The QV house price index posted the lowest rate of annual growth since June 2012 last month, state-owned valuer Quotable Value said. Values increased 0.9 percent to a national average $646,807 in the three months ended Oct. 31, more than double the previous market peak in late 2007.
The slowdown was once again led by the Auckland region property market, where values dropped 0.6 percent in the year. The average house in the region is valued at $1.04 million, up 91 percent on 2007's peak or 59 percent on an inflation-adjusted basis.
New Zealand's house price growth has calmed since banks introduced tighter lending conditions and started indicating interest rates would start rising, while the Reserve Bank's curbs on riskier mortgage loans have excluded many first-home buyers who struggle to cobble together a sufficient deposit on increasingly expensive houses. Yesterday, the new Labour-led government announced it would ban foreigners buying existing housing by early next year.
QV national spokeswoman Andrea Rush said the frenzy induced by high numbers of investors in the market had subsided, and there has been a return to more normal levels of activity in housing market around the country.
"The CoreLogic Buyer Classification data is showing the nationwide share of sales to investors has dropped back to 38.5 percent from a high of 40.5 percent in 2014, in favour of first home buyers whose share has risen to 21.6 percent," Rush said.
In most of Auckland, values have been flat or falling, although areas such as North Shore-Onewa, Papakura and Franklin are still seeing gains. QV Auckland senior consultant James Steele said that while the rate of value growth remains subdued, values are relatively stable and there is still strong competition for well-presented and located homes.
"Listings levels have also not experienced the usual spring surge and only those who need to sell appear to be listing properties," Steele said.
Wellington region property values rose 0.6 percent to $610,579 in the three months ended Oct. 31 for a 9.2 percent annual gain, while Wellington city values were up 2 percent in the quarter and 10 percent in the year to an average $738,742. General manager David Nagel said the market is at a crossroads, with a continued shortage of properties for purchase making it a good time to sell.
Christchurch city values softened 0.9 percent to $490,429 in the rolling three-month period for an annual drop of 1.6 percent, while Dunedin property values rose 2.3 percent to $382,402 on a three-monthly basis for an annual increase of 12 percent.

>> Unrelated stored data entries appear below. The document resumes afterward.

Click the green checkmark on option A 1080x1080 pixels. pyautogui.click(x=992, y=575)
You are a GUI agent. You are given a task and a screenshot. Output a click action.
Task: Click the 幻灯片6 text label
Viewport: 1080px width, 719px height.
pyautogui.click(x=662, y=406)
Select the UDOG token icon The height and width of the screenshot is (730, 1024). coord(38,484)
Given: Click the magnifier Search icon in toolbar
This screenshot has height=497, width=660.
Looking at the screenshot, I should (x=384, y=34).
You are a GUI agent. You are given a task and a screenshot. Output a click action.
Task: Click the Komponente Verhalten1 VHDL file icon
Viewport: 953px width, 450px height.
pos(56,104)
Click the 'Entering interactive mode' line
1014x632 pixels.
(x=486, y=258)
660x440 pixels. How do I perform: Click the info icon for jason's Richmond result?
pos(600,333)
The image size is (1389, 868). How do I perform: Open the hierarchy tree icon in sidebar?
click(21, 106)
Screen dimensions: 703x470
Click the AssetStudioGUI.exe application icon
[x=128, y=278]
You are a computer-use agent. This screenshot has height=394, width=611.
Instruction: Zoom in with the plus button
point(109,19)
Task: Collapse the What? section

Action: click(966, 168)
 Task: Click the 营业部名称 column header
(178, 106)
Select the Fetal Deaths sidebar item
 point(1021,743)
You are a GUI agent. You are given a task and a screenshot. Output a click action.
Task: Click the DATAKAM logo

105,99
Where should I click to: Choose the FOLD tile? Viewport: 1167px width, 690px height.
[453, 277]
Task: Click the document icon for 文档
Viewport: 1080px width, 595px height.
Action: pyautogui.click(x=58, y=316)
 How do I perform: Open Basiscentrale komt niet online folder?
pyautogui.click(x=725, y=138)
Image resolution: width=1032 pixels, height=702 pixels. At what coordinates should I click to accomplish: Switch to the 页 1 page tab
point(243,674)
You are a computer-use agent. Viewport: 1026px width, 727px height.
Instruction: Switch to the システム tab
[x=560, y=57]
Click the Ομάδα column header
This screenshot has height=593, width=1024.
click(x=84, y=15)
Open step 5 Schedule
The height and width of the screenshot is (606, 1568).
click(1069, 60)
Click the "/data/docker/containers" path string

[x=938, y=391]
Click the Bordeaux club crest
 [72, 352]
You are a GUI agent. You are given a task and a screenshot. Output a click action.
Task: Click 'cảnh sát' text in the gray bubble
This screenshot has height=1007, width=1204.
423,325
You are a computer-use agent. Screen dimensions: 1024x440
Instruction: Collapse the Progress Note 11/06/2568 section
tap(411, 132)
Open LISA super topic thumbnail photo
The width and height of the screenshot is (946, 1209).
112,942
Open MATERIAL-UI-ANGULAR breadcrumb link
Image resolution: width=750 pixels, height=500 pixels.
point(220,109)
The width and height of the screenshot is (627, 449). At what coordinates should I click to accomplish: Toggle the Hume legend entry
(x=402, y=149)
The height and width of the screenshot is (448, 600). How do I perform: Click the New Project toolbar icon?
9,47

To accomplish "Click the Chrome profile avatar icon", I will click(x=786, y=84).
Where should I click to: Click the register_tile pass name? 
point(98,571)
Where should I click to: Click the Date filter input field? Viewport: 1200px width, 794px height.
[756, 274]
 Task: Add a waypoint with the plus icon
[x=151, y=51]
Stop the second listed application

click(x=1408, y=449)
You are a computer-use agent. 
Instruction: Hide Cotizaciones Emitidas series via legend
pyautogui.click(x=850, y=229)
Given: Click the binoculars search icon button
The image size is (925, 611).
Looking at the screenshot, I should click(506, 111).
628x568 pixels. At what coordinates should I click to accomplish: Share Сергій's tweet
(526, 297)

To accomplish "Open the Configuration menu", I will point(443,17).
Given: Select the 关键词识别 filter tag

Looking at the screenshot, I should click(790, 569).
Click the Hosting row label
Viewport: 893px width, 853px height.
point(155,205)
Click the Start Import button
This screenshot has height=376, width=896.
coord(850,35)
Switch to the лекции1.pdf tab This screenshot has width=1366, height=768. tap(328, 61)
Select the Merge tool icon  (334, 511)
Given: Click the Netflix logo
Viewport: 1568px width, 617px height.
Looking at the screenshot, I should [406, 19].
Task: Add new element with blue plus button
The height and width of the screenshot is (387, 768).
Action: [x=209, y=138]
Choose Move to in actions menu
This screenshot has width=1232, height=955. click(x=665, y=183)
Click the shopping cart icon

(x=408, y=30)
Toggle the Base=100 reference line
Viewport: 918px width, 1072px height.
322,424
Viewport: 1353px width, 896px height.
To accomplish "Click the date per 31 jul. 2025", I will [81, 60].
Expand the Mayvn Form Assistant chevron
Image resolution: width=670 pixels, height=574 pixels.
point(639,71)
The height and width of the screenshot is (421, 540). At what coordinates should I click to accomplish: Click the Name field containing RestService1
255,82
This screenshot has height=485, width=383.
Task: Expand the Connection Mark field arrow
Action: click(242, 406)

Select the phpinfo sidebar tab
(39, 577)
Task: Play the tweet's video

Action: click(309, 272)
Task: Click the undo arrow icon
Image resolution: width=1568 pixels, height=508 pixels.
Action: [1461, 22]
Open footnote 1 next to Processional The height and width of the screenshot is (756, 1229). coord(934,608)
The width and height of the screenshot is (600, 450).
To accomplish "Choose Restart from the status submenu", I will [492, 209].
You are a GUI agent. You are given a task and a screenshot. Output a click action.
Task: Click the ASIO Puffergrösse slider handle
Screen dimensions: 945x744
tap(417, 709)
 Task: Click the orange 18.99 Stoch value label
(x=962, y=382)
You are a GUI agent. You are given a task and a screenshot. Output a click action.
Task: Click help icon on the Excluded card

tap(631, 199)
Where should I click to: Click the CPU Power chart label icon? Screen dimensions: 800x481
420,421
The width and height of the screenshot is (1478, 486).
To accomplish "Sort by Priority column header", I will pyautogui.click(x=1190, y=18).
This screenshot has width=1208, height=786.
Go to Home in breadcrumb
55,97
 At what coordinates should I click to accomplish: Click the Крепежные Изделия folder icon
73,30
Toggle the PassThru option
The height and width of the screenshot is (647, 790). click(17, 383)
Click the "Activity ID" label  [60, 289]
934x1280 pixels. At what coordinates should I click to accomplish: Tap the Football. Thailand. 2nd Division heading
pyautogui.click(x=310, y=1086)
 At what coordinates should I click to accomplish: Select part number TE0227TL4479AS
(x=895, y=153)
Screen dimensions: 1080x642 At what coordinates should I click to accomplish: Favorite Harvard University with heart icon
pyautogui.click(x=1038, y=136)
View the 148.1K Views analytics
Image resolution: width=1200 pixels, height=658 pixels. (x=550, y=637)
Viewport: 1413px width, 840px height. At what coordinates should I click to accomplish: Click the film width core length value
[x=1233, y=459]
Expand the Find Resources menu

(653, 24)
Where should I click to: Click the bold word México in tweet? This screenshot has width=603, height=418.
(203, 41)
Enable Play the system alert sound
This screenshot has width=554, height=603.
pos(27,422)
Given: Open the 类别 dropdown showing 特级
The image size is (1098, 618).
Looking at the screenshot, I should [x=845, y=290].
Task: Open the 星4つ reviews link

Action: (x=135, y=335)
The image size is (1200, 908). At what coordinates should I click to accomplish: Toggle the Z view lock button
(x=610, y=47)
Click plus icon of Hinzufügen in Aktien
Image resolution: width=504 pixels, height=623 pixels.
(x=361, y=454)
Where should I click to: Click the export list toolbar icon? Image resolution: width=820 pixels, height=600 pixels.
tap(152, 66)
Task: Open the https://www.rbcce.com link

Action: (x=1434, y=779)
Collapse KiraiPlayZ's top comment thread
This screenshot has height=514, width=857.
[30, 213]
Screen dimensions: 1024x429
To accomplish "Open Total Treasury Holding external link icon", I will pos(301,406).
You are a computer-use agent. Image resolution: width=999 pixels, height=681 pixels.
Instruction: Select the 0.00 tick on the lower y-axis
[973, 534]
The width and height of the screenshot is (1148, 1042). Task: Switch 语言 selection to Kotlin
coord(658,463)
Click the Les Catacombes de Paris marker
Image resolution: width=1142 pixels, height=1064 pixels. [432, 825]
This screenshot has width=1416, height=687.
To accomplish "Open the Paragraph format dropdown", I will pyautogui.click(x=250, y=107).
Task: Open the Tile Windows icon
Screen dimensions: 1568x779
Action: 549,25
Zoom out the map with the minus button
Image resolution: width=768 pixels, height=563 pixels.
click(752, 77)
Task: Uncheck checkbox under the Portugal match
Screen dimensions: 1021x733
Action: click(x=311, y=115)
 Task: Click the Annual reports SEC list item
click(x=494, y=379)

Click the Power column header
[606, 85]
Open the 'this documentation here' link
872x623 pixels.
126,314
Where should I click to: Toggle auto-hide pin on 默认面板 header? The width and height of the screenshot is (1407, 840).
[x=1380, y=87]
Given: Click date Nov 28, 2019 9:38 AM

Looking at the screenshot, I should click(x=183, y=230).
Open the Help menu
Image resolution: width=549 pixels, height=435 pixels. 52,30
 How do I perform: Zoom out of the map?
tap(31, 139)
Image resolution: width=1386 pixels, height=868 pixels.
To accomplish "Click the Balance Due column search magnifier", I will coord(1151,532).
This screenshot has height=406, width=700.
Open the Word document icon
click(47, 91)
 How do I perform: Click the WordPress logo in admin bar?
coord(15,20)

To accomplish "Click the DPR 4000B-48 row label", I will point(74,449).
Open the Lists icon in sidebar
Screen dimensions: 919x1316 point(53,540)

In Hamilton, house values rose 0.4 percent in the three months to Oct. 31 and were 1.1 percent higher than a year earlier at an average $543,046. The city was an early beneficiary of the slowdown in Auckland as investors shifted their focus further afield. The frenzy seen in 2015 and early 2016 has now subsided, with auctions less popular, fewer listings and properties staying on the market longer as bank lending tightens further, Hamilton property consultant Andrew Jaques said.
Tauranga, another centre which saw house prices rise due to investor interest, saw values down 0.6 percent in the quarter and up 5.4 percent annually, pushing the average value to $687,241. Valuer David Hume said the market was no longer seeing 2015 and 2016's "frantic buying".
In Hawkes Bay, values continued to gain strength, with Napier up 18 percent annually and 3.9 percent in the quarter to an average $467,330 while Hastings posted 19 percent annual gains and 3 percent quarterly rises to $436,467.
"We are now seeing a return to business as usual after a wait and see attitude before the election result was finalised," Hawkes Bay property consultant Rachael Walker said. "A shortage of listings had been an issue in recent months however we are now seeing a slight increase in properties coming on to the market as we move into the summer marketing period."